PROBLEM STATEMENT:
Transcribe the records word for word, leaving nothing out.

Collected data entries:
++++++++
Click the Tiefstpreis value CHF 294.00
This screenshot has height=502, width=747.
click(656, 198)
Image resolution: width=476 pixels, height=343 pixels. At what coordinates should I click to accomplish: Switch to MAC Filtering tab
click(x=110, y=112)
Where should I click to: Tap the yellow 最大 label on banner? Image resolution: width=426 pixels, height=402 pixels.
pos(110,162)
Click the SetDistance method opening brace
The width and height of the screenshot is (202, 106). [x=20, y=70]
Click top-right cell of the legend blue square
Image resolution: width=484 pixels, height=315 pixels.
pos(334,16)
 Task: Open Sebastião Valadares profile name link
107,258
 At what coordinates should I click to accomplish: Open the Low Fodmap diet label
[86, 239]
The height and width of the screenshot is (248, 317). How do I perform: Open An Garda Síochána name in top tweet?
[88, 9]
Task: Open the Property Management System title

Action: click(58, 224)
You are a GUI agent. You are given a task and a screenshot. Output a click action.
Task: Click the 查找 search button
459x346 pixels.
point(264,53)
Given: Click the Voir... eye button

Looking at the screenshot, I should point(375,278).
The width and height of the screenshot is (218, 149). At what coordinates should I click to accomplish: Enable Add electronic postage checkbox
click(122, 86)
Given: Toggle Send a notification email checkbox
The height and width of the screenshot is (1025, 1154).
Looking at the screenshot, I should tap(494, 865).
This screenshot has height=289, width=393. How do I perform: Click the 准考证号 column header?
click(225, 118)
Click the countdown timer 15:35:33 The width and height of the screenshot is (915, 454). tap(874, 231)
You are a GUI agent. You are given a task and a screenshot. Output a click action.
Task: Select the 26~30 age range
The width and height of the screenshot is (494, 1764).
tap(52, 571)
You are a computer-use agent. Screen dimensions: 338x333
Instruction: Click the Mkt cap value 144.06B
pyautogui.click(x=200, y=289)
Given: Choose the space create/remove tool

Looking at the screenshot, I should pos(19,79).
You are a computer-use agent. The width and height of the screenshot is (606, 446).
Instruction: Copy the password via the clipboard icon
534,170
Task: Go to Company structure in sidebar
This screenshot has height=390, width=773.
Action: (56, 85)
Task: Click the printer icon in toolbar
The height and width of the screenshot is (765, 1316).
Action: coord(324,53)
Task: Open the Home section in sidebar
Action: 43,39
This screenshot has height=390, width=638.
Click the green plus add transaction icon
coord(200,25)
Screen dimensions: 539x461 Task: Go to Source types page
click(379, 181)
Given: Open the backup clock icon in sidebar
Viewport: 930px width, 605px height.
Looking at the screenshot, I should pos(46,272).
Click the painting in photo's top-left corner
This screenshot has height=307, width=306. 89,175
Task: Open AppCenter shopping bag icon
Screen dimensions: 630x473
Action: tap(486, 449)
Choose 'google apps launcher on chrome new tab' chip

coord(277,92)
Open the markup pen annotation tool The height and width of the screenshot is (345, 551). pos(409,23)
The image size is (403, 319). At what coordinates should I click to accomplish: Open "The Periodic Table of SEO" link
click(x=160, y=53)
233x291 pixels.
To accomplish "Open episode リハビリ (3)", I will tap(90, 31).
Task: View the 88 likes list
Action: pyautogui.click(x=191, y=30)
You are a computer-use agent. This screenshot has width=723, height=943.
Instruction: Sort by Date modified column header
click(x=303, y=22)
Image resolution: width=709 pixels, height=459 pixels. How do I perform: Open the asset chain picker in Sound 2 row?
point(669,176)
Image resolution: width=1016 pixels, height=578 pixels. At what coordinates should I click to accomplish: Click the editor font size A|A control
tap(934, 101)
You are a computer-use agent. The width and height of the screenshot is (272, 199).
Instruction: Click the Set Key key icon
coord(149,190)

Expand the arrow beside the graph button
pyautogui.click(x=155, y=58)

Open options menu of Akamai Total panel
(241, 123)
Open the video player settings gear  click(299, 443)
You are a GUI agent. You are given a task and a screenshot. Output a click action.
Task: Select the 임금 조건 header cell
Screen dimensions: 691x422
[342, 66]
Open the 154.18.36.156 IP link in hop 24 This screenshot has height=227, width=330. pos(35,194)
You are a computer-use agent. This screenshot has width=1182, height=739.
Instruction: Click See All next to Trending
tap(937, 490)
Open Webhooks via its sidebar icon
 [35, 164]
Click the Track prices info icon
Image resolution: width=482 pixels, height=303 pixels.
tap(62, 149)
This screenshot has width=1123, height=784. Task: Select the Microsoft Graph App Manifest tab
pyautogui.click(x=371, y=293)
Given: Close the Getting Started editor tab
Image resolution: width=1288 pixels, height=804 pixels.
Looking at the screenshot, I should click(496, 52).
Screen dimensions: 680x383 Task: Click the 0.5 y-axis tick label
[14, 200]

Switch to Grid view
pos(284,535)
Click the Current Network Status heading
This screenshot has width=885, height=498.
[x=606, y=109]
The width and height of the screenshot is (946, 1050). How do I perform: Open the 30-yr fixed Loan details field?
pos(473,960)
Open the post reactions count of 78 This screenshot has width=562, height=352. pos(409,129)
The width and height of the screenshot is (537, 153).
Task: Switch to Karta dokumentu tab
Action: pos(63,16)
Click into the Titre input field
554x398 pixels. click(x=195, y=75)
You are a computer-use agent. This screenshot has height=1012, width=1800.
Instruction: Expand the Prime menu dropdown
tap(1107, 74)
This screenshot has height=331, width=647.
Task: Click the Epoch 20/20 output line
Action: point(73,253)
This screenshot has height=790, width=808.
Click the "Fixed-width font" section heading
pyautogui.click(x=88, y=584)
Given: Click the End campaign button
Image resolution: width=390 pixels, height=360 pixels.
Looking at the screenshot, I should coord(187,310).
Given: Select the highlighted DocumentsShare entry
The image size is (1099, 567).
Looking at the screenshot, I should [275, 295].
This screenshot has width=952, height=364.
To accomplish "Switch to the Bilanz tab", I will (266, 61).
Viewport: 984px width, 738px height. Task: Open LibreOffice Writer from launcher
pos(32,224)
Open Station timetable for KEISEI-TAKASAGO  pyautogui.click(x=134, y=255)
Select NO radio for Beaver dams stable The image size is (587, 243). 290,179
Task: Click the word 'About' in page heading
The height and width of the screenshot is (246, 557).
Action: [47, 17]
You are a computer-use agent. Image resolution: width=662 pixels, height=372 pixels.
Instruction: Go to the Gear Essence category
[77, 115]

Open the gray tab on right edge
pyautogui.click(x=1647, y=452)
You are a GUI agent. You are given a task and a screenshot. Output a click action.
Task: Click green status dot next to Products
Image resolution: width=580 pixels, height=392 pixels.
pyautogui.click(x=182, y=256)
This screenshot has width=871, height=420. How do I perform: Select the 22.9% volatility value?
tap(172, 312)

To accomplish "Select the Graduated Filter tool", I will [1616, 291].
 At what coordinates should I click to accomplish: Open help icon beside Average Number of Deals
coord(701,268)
++++++++
ANSWER TO THE PROBLEM:
Click the Tiefstpreis value CHF 294.00
This screenshot has height=502, width=747.
click(656, 198)
Image resolution: width=476 pixels, height=343 pixels. At what coordinates should I click to accomplish: Switch to MAC Filtering tab
click(x=110, y=112)
Where should I click to: Tap the yellow 最大 label on banner? Image resolution: width=426 pixels, height=402 pixels.
pos(110,162)
Click the SetDistance method opening brace
The width and height of the screenshot is (202, 106). [x=20, y=70]
Click top-right cell of the legend blue square
Image resolution: width=484 pixels, height=315 pixels.
pos(334,16)
 Task: Open Sebastião Valadares profile name link
107,258
 At what coordinates should I click to accomplish: Open the Low Fodmap diet label
[86, 239]
The height and width of the screenshot is (248, 317). How do I perform: Open An Garda Síochána name in top tweet?
[88, 9]
Task: Open the Property Management System title

Action: click(58, 224)
You are a GUI agent. You are given a task and a screenshot. Output a click action.
Task: Click the 查找 search button
459x346 pixels.
point(264,53)
Given: Click the Voir... eye button

Looking at the screenshot, I should point(375,278).
The width and height of the screenshot is (218, 149). At what coordinates should I click to accomplish: Enable Add electronic postage checkbox
click(122, 86)
Given: Toggle Send a notification email checkbox
The height and width of the screenshot is (1025, 1154).
Looking at the screenshot, I should tap(494, 865).
This screenshot has height=289, width=393. How do I perform: Click the 准考证号 column header?
click(225, 118)
Click the countdown timer 15:35:33 The width and height of the screenshot is (915, 454). tap(874, 231)
You are a GUI agent. You are given a task and a screenshot. Output a click action.
Task: Select the 26~30 age range
The width and height of the screenshot is (494, 1764).
tap(52, 571)
You are a computer-use agent. Screen dimensions: 338x333
Instruction: Click the Mkt cap value 144.06B
pyautogui.click(x=200, y=289)
Given: Choose the space create/remove tool

Looking at the screenshot, I should pos(19,79).
You are a computer-use agent. The width and height of the screenshot is (606, 446).
Instruction: Copy the password via the clipboard icon
534,170
Task: Go to Company structure in sidebar
This screenshot has height=390, width=773.
Action: (56, 85)
Task: Click the printer icon in toolbar
The height and width of the screenshot is (765, 1316).
Action: coord(324,53)
Task: Open the Home section in sidebar
Action: 43,39
This screenshot has height=390, width=638.
Click the green plus add transaction icon
coord(200,25)
Screen dimensions: 539x461 Task: Go to Source types page
click(379, 181)
Given: Open the backup clock icon in sidebar
Viewport: 930px width, 605px height.
Looking at the screenshot, I should pos(46,272).
Click the painting in photo's top-left corner
This screenshot has height=307, width=306. 89,175
Task: Open AppCenter shopping bag icon
Screen dimensions: 630x473
Action: tap(486, 449)
Choose 'google apps launcher on chrome new tab' chip

coord(277,92)
Open the markup pen annotation tool The height and width of the screenshot is (345, 551). pos(409,23)
The image size is (403, 319). At what coordinates should I click to accomplish: Open "The Periodic Table of SEO" link
click(x=160, y=53)
233x291 pixels.
To accomplish "Open episode リハビリ (3)", I will tap(90, 31).
Task: View the 88 likes list
Action: pyautogui.click(x=191, y=30)
You are a computer-use agent. This screenshot has width=723, height=943.
Instruction: Sort by Date modified column header
click(x=303, y=22)
Image resolution: width=709 pixels, height=459 pixels. How do I perform: Open the asset chain picker in Sound 2 row?
point(669,176)
Image resolution: width=1016 pixels, height=578 pixels. At what coordinates should I click to accomplish: Click the editor font size A|A control
tap(934, 101)
You are a computer-use agent. The width and height of the screenshot is (272, 199).
Instruction: Click the Set Key key icon
coord(149,190)

Expand the arrow beside the graph button
pyautogui.click(x=155, y=58)

Open options menu of Akamai Total panel
(241, 123)
Open the video player settings gear  click(299, 443)
You are a GUI agent. You are given a task and a screenshot. Output a click action.
Task: Select the 임금 조건 header cell
Screen dimensions: 691x422
[342, 66]
Open the 154.18.36.156 IP link in hop 24 This screenshot has height=227, width=330. pos(35,194)
You are a computer-use agent. This screenshot has width=1182, height=739.
Instruction: Click See All next to Trending
tap(937, 490)
Open Webhooks via its sidebar icon
 [35, 164]
Click the Track prices info icon
Image resolution: width=482 pixels, height=303 pixels.
tap(62, 149)
This screenshot has width=1123, height=784. Task: Select the Microsoft Graph App Manifest tab
pyautogui.click(x=371, y=293)
Given: Close the Getting Started editor tab
Image resolution: width=1288 pixels, height=804 pixels.
Looking at the screenshot, I should click(496, 52).
Screen dimensions: 680x383 Task: Click the 0.5 y-axis tick label
[14, 200]

Switch to Grid view
pos(284,535)
Click the Current Network Status heading
This screenshot has width=885, height=498.
[x=606, y=109]
The width and height of the screenshot is (946, 1050). How do I perform: Open the 30-yr fixed Loan details field?
pos(473,960)
Open the post reactions count of 78 This screenshot has width=562, height=352. pos(409,129)
The width and height of the screenshot is (537, 153).
Task: Switch to Karta dokumentu tab
Action: pos(63,16)
Click into the Titre input field
554x398 pixels. click(x=195, y=75)
You are a computer-use agent. This screenshot has height=1012, width=1800.
Instruction: Expand the Prime menu dropdown
tap(1107, 74)
This screenshot has height=331, width=647.
Task: Click the Epoch 20/20 output line
Action: point(73,253)
This screenshot has height=790, width=808.
Click the "Fixed-width font" section heading
pyautogui.click(x=88, y=584)
Given: Click the End campaign button
Image resolution: width=390 pixels, height=360 pixels.
Looking at the screenshot, I should coord(187,310).
Given: Select the highlighted DocumentsShare entry
The image size is (1099, 567).
Looking at the screenshot, I should [275, 295].
This screenshot has width=952, height=364.
To accomplish "Switch to the Bilanz tab", I will (266, 61).
Viewport: 984px width, 738px height. Task: Open LibreOffice Writer from launcher
pos(32,224)
Open Station timetable for KEISEI-TAKASAGO  pyautogui.click(x=134, y=255)
Select NO radio for Beaver dams stable The image size is (587, 243). 290,179
Task: Click the word 'About' in page heading
The height and width of the screenshot is (246, 557).
Action: [47, 17]
You are a computer-use agent. Image resolution: width=662 pixels, height=372 pixels.
Instruction: Go to the Gear Essence category
[77, 115]

Open the gray tab on right edge
pyautogui.click(x=1647, y=452)
You are a GUI agent. You are given a task and a screenshot. Output a click action.
Task: Click green status dot next to Products
Image resolution: width=580 pixels, height=392 pixels.
pyautogui.click(x=182, y=256)
This screenshot has width=871, height=420. How do I perform: Select the 22.9% volatility value?
tap(172, 312)

To accomplish "Select the Graduated Filter tool", I will [1616, 291].
 At what coordinates should I click to accomplish: Open help icon beside Average Number of Deals
coord(701,268)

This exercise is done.